- [Your goal]:
Write every entry out again exactly, please, and skip the pictures.

- [Material provided]:
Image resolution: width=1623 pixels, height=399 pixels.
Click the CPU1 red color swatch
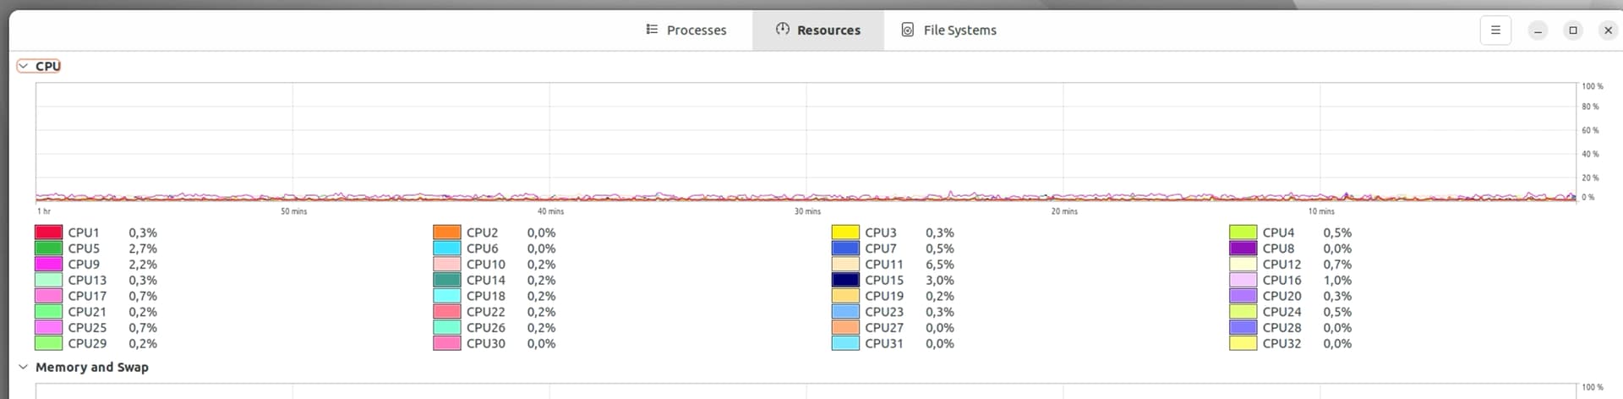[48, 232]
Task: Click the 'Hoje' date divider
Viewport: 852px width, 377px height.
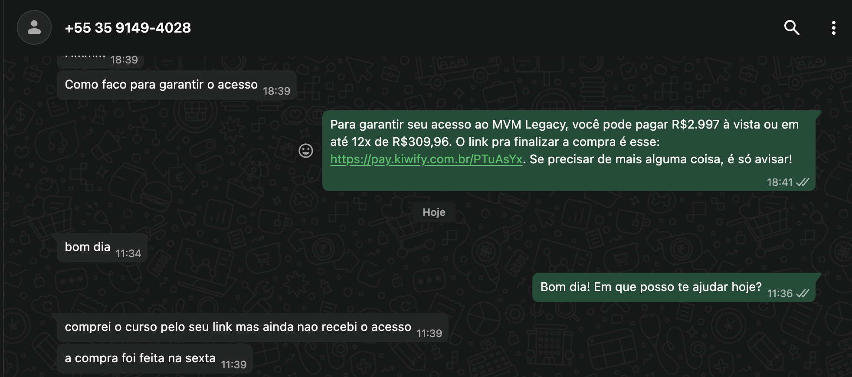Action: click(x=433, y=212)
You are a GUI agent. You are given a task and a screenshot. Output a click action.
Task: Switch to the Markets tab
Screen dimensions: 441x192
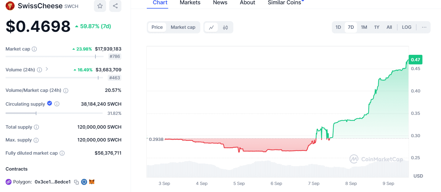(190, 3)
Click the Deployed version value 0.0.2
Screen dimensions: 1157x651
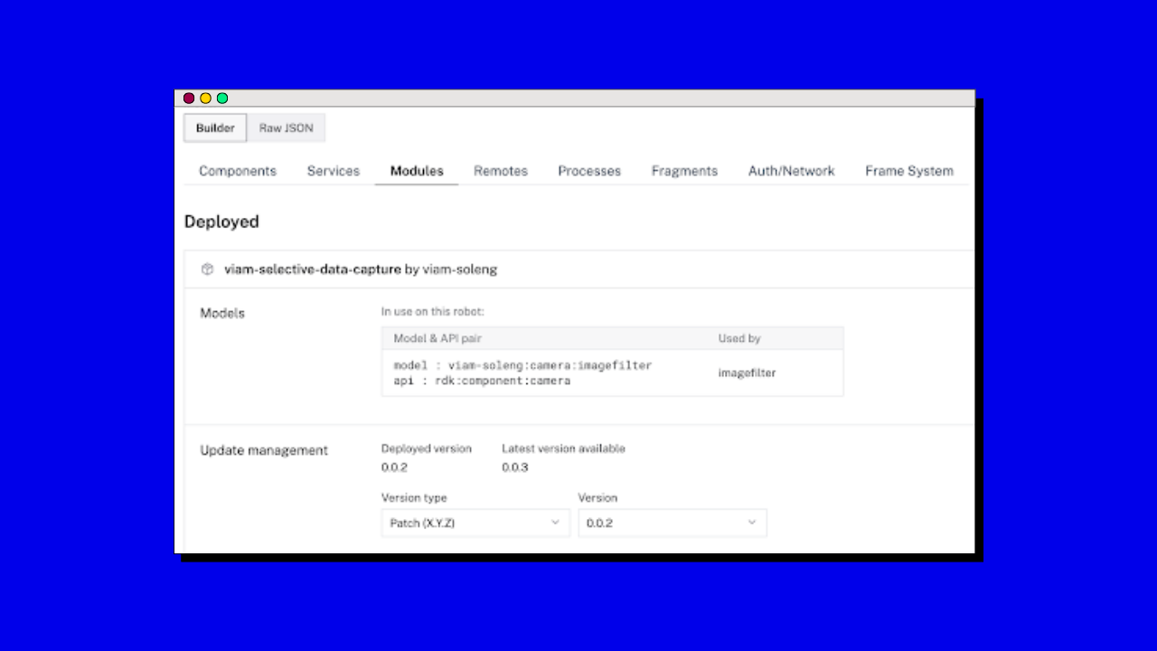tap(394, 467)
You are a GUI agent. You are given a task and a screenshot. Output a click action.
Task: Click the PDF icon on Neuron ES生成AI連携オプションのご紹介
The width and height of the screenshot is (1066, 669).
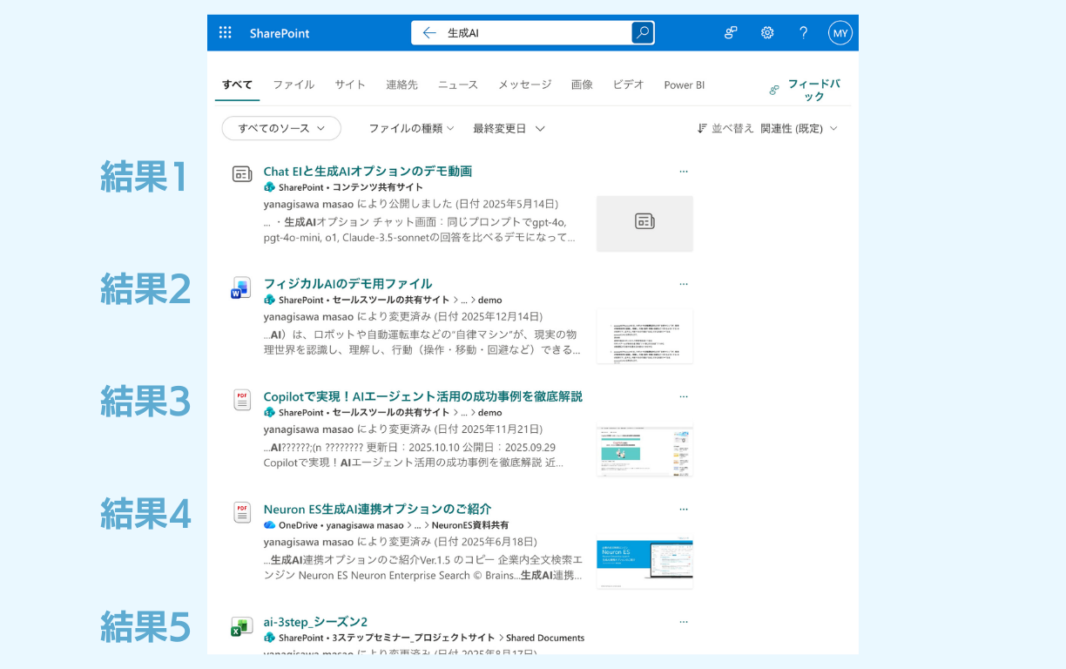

- [Exercise response]:
Image resolution: width=1623 pixels, height=399 pixels.
Click the CPU1 red color swatch
[48, 232]
Task: Click the 'Hoje' date divider
Viewport: 852px width, 377px height.
Action: click(x=433, y=212)
You are a GUI agent. You are given a task and a screenshot. Output a click action.
Task: Switch to the Markets tab
Screen dimensions: 441x192
(190, 3)
Click the Deployed version value 0.0.2
Screen dimensions: 1157x651
tap(394, 467)
You are a GUI agent. You are given a task and a screenshot. Output a click action.
Task: Click the PDF icon on Neuron ES生成AI連携オプションのご紹介
The width and height of the screenshot is (1066, 669).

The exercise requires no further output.